REQUIREMENTS → Reproduce the following records line for line, with no changes.

DATA EXTRACT →
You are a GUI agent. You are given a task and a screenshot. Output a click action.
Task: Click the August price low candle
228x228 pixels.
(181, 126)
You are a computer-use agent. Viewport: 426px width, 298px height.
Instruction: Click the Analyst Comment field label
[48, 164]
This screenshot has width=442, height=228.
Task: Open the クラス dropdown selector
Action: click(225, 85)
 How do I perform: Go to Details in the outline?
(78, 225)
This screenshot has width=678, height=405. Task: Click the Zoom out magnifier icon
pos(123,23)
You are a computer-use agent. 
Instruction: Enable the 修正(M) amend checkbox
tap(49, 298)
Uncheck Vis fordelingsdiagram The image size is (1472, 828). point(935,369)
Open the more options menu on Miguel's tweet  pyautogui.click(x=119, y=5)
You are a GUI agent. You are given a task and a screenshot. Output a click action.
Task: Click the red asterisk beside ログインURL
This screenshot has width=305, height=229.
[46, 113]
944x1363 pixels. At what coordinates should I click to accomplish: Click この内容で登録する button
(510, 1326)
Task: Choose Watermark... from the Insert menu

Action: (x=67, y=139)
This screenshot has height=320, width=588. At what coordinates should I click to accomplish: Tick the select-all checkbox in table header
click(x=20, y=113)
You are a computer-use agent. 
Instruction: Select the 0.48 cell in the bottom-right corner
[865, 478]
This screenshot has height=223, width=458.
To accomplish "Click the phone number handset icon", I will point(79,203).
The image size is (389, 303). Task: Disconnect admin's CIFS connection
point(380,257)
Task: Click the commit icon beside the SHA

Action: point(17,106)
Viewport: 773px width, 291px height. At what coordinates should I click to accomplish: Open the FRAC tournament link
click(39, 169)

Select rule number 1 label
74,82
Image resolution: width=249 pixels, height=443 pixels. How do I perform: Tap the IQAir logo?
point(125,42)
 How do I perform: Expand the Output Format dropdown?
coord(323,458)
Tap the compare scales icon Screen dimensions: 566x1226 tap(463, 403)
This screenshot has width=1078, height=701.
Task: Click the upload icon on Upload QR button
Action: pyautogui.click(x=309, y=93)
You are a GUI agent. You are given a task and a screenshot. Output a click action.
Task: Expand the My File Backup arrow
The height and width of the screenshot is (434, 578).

FINAL RESULT →
You are a GUI agent. You are given a task and a screenshot. Output a click action.
Task: Click the August price low candle
228x228 pixels.
(181, 126)
You are a computer-use agent. Viewport: 426px width, 298px height.
Instruction: Click the Analyst Comment field label
[48, 164]
This screenshot has width=442, height=228.
Task: Open the クラス dropdown selector
Action: click(225, 85)
 How do I perform: Go to Details in the outline?
(78, 225)
This screenshot has width=678, height=405. Task: Click the Zoom out magnifier icon
pos(123,23)
You are a computer-use agent. 
Instruction: Enable the 修正(M) amend checkbox
tap(49, 298)
Uncheck Vis fordelingsdiagram The image size is (1472, 828). point(935,369)
Open the more options menu on Miguel's tweet  pyautogui.click(x=119, y=5)
You are a GUI agent. You are given a task and a screenshot. Output a click action.
Task: Click the red asterisk beside ログインURL
This screenshot has width=305, height=229.
[46, 113]
944x1363 pixels. At what coordinates should I click to accomplish: Click この内容で登録する button
(510, 1326)
Task: Choose Watermark... from the Insert menu

Action: (x=67, y=139)
This screenshot has height=320, width=588. At what coordinates should I click to accomplish: Tick the select-all checkbox in table header
click(x=20, y=113)
You are a computer-use agent. 
Instruction: Select the 0.48 cell in the bottom-right corner
[865, 478]
This screenshot has height=223, width=458.
To accomplish "Click the phone number handset icon", I will point(79,203).
The image size is (389, 303). Task: Disconnect admin's CIFS connection
point(380,257)
Task: Click the commit icon beside the SHA

Action: point(17,106)
Viewport: 773px width, 291px height. At what coordinates should I click to accomplish: Open the FRAC tournament link
click(39, 169)

Select rule number 1 label
74,82
Image resolution: width=249 pixels, height=443 pixels. How do I perform: Tap the IQAir logo?
point(125,42)
 How do I perform: Expand the Output Format dropdown?
coord(323,458)
Tap the compare scales icon Screen dimensions: 566x1226 tap(463, 403)
This screenshot has width=1078, height=701.
Task: Click the upload icon on Upload QR button
Action: pyautogui.click(x=309, y=93)
You are a GUI agent. You are given a task and a screenshot. Output a click action.
Task: Expand the My File Backup arrow
The height and width of the screenshot is (434, 578).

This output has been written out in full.